Image credit: Sephirohq (CC BY SA 3.0)
Supernovae, by their nature, often don’t leave many stars for astronomers to examine later. Many of these titanic explosions result in the formation of a black hole or a neutron star. For many years, scientists believed that most supernovae resulted in one of three results: black hole, neutron star, or nothing at all. Now we have found a new star that is neither of those things and seems to be the survivor of a partial supernova. Such stars have been called zombie stars since a candidate for such an event was identified in 2012, but researchers have found a considerably closer candidate in our own Milky Way.
Our proposed supernova remnant has the catchy name of SDSS J1240 + 6710. It is currently accelerating through the Milky Way in the opposite direction to standard galactic rotation at 560,000 miles per hour, or 0.000835 the speed of light. Before making fun of speed, keep in mind that we are still talking about a star, neither of which is particularly light.
What distinguishes this star?
Scientists have found enough white dwarfs in the universe to get a pretty good idea of what their stellar atmospheres are like. Hydrogen and helium dominate the atmospheric composition of these stars, which is why J1240 + 6710 is so strange. When the star was discovered in 2015, astronomers found an atmosphere made up of oxygen, neon, magnesium, and silicon. When reexamined with specialized detectors in the far ultraviolet range, they found a mixture of carbon, sodium, and aluminum. Oxygen dominates the atmosphere, but all other elements are present at least in small amounts. This is completely different from what we expect to find in the star atmosphere of a white dwarf.
Revealingly, there are no elements of the iron group, either. We should see chrome, iron, manganese, and nickel. All are missing When a star becomes a supernova, the heaviest elements are formed from lighter elements, but not here.
Image credit: Rursus (CC BY-SA 2.5)
The image above shows the estimated core layers of a star about to become a supernova. The elements we have found, such as carbon, neon, oxygen, and silicon, are the outermost layers of the star, which surround an iron core.

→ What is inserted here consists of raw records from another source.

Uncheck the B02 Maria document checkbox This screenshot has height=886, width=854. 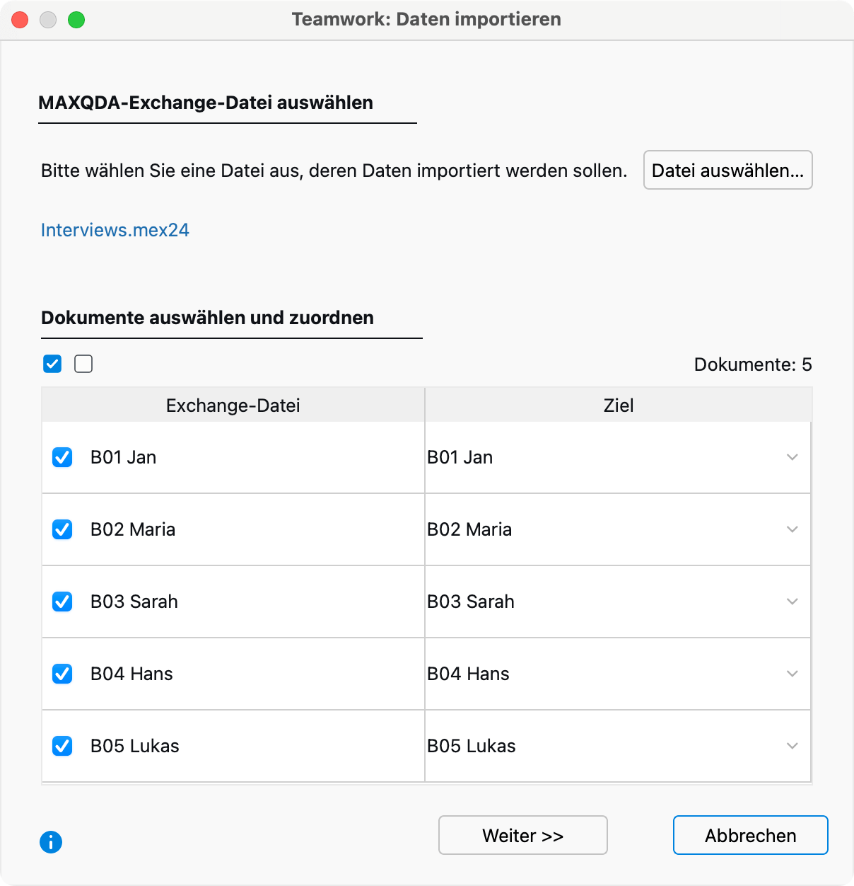point(62,529)
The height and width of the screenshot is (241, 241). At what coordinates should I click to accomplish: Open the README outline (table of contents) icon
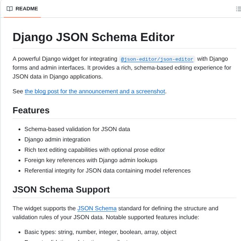[238, 9]
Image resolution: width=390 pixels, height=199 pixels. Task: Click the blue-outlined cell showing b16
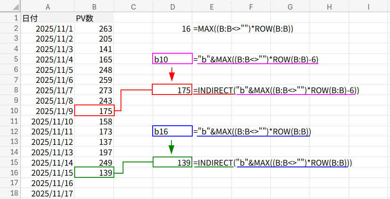(x=172, y=132)
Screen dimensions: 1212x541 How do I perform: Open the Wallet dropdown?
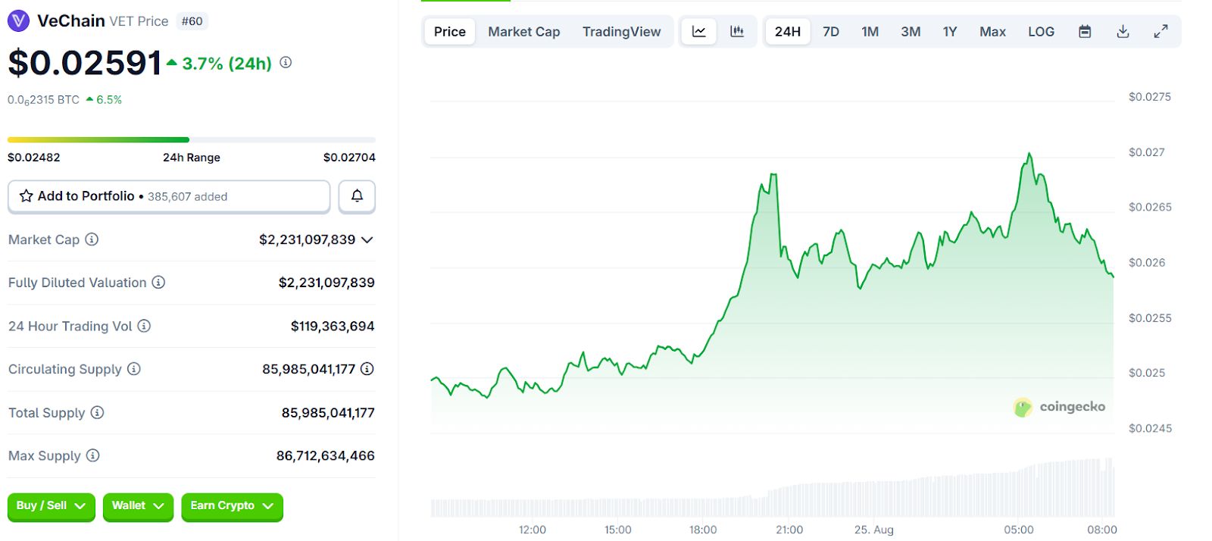138,506
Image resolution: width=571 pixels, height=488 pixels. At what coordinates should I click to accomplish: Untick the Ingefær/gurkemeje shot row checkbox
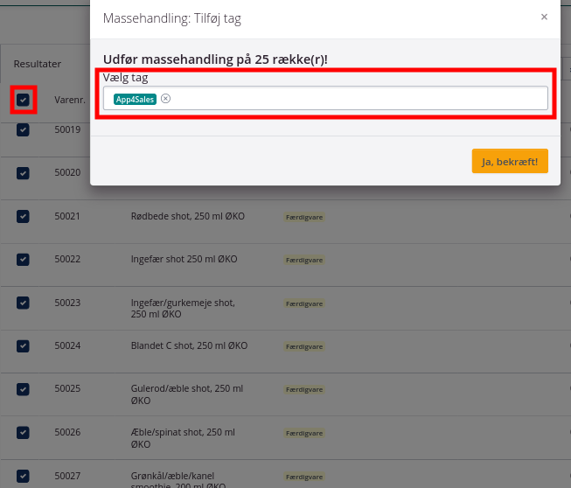coord(23,303)
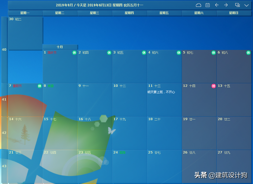Click the 休 badge on October 1
The height and width of the screenshot is (184, 253).
tap(74, 53)
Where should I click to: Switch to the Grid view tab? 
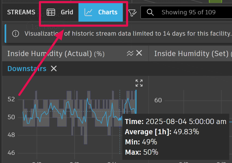click(x=59, y=13)
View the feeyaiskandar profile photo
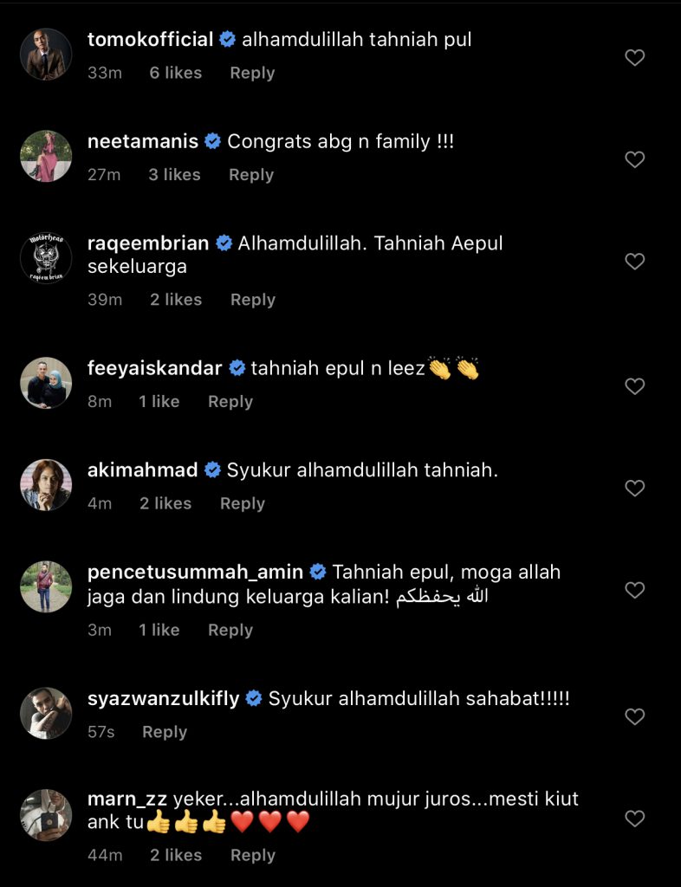The width and height of the screenshot is (681, 887). [46, 383]
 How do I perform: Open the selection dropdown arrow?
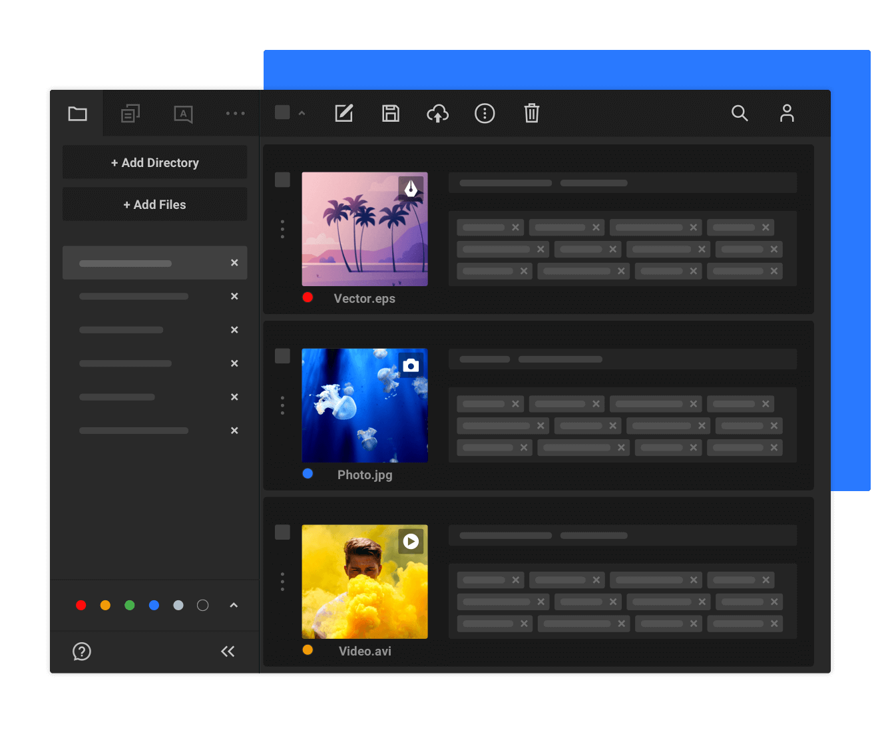pos(302,112)
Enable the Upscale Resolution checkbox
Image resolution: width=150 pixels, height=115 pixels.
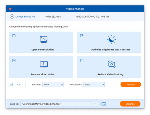[x=14, y=36]
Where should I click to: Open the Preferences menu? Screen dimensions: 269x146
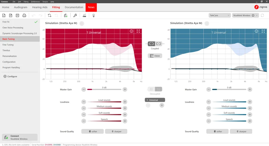click(36, 2)
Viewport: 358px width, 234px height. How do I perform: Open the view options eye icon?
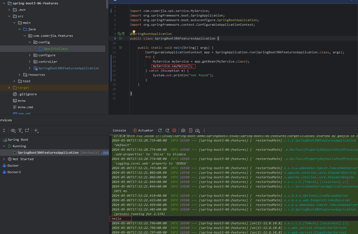click(13, 130)
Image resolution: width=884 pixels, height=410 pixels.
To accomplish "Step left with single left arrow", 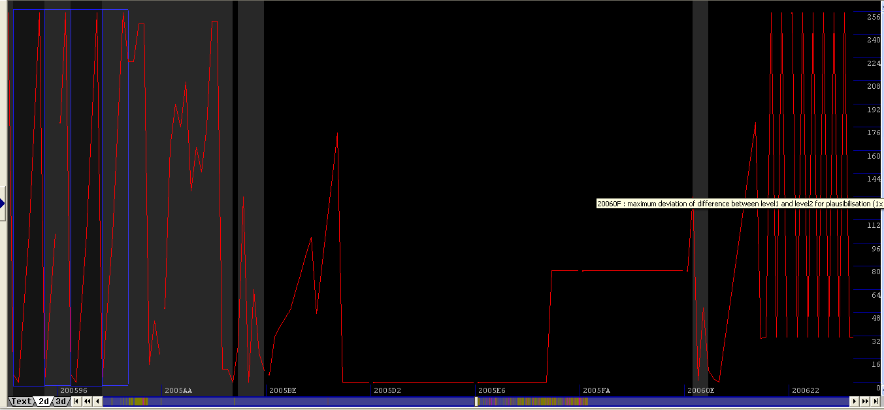I will point(97,402).
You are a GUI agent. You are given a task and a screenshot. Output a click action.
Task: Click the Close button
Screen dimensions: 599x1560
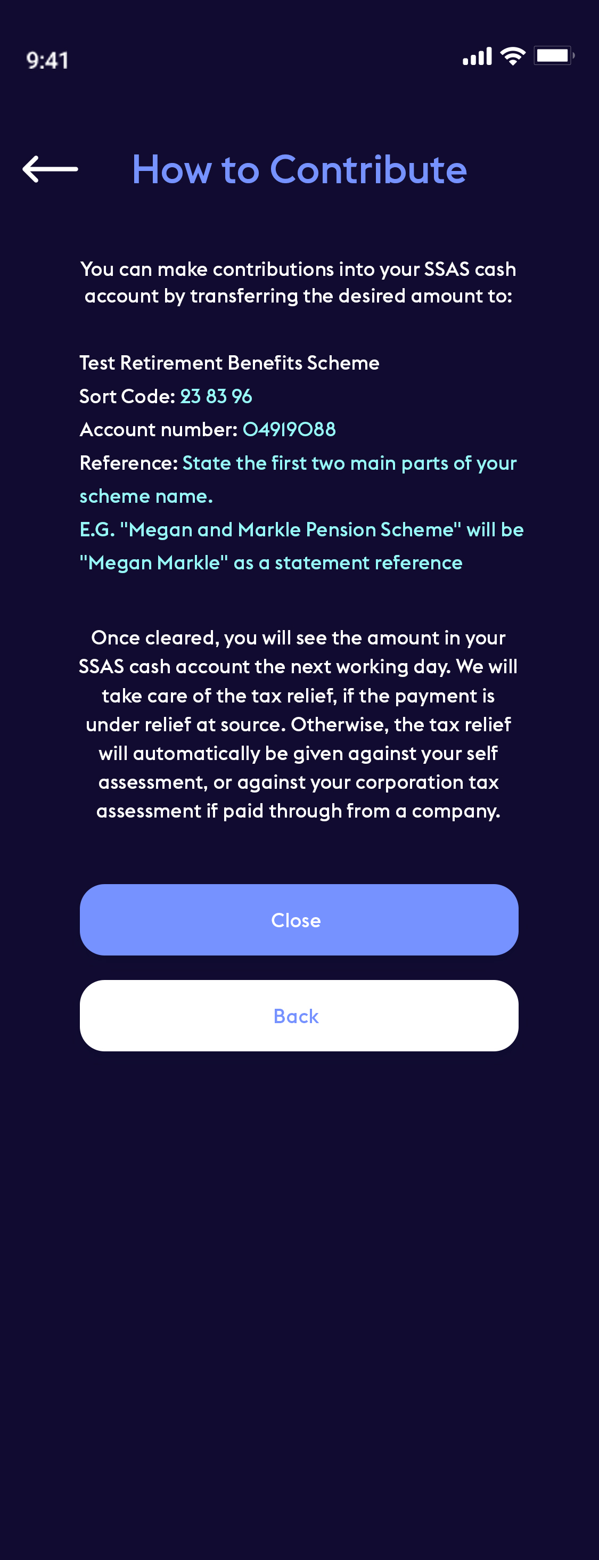(x=299, y=919)
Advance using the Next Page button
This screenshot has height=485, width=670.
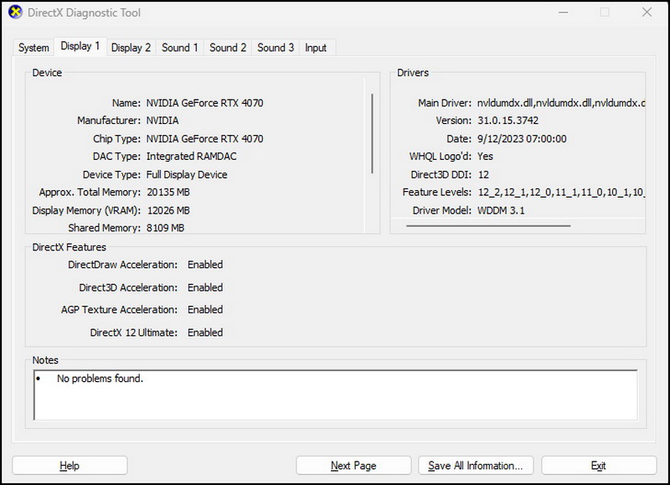point(353,466)
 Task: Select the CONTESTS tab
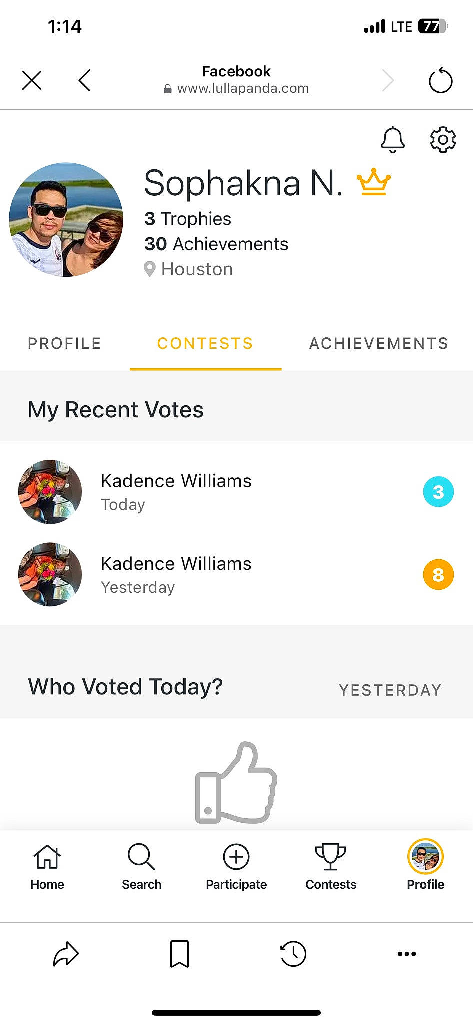[x=205, y=343]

The fact that we see every layer of elements represented in this star’s atmosphere except For the iron group, the metals suggest that this star is a remnant of a partial supernova.
In this case, the thermal leak that normally initiates a Type Ia supernova was hampered by some mechanism or failure midway. J1240 + 6710 is also a low-mass white dwarf, which conforms to this theory. The failed supernova ejected enough material from the star to throw it into the broader galaxy in a trajectory opposite to the rest of the Milky Way, but it did not completely destroy the star itself. This research was published in the Royal Astronomical Society and you can read the full report here.
The characteristic image is a white dwarf created by Sephirohq and uploaded to Wikipedia. The photo is (CC BY 3.0).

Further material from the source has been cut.